Unfortunately, the reform activity has not been entirely positive in all areas. Even though the World Bank says that the quality of governance has improved slightly since 2002, its progress has slowed, especially in 2006. The fact that in May 2007 President Nursultan Nazarbayev had the Kazakh parliament grant him the right to stay in office for an unlimited number of terms could, theoretically, have positive implications for political stability in the country; however, the fact itself has drawn criticism from some Western observers.

Given these developments there is still some controversy internationally over Kazakhstan’s bid to chair the OSCE in 2009. If the parliamentary elections that were called two years early and held this past Saturday prove free and fair, they could no doubt open a further door to the West for the Kazakhs. However, this former transit country on the Silk Road that functioned for centuries as a link between the Orient and Occident has refrained from positioning itself clearly between East and West: while Kazakhstan’s OSCE ambitions may be viewed as a sign of its orientation towards the West, its membership of the Shanghai Cooperation Organisation and various CIS organisations sends an equally clear message.

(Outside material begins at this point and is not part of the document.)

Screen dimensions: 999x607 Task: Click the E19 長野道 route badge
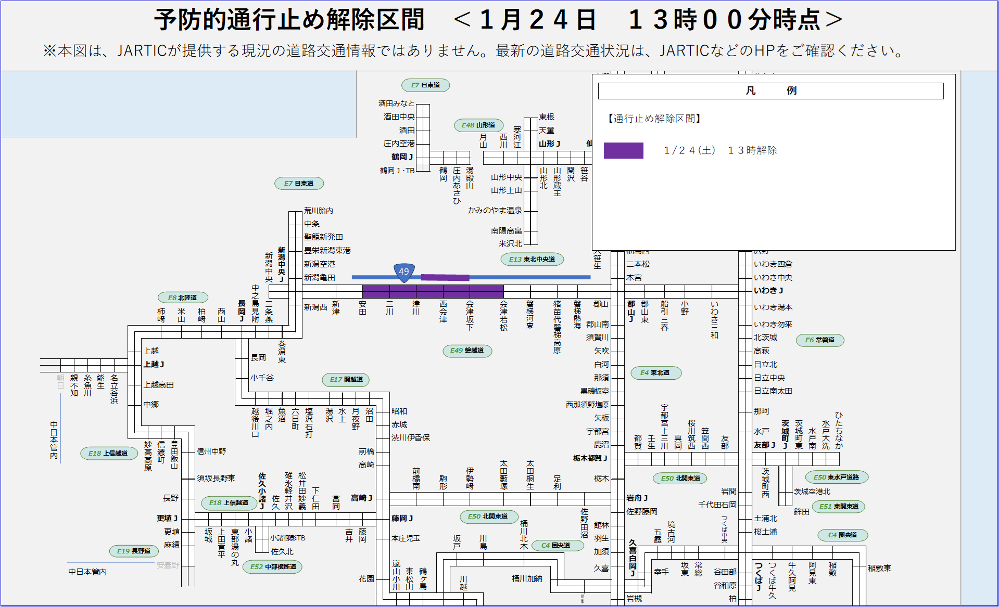(134, 551)
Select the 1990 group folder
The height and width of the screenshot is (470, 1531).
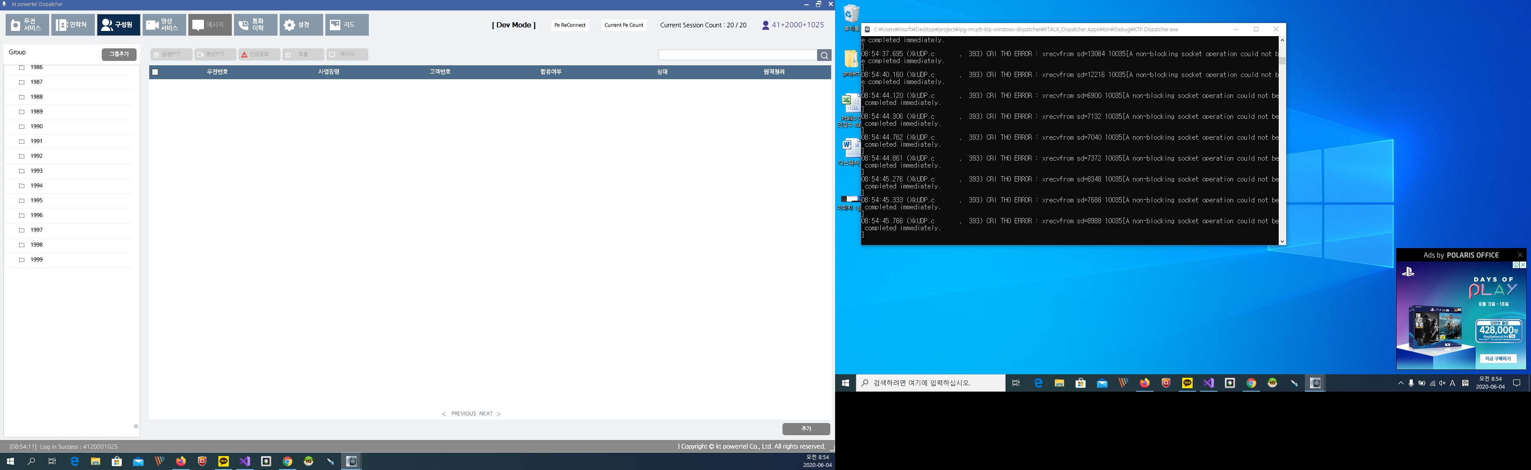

Vice versa, at least the level of pragmatic interest is easier to recognise: investors from China, Europe and the US are participating in the Kazakh upswing by means of, for instance, direct investments in the energy sector. Lately, possibilities for private investors have also started to emerge. Investors can move into the equity market by purchasing Global Depository Receipts; these are mainly traded on the London Stock Exchange. Anyone who finds this type of individual financial investment overly risky or complicated may opt instead for the equity certificates now being offered by various banks. However, considering that the Kazakh equity market is still relatively illiquid it has to be borne in mind that in times of unfavourable market conditions it may prove difficult to find a buyer for such securities. In contrast to equities, it is much more difficult to purchase fixed-income securities: there is a very high minimum investment requirement for eurobonds and this may be a major hurdle for private investors. Smaller amounts may be invested indirectly, though, via investment funds with a focus on Eastern Europe.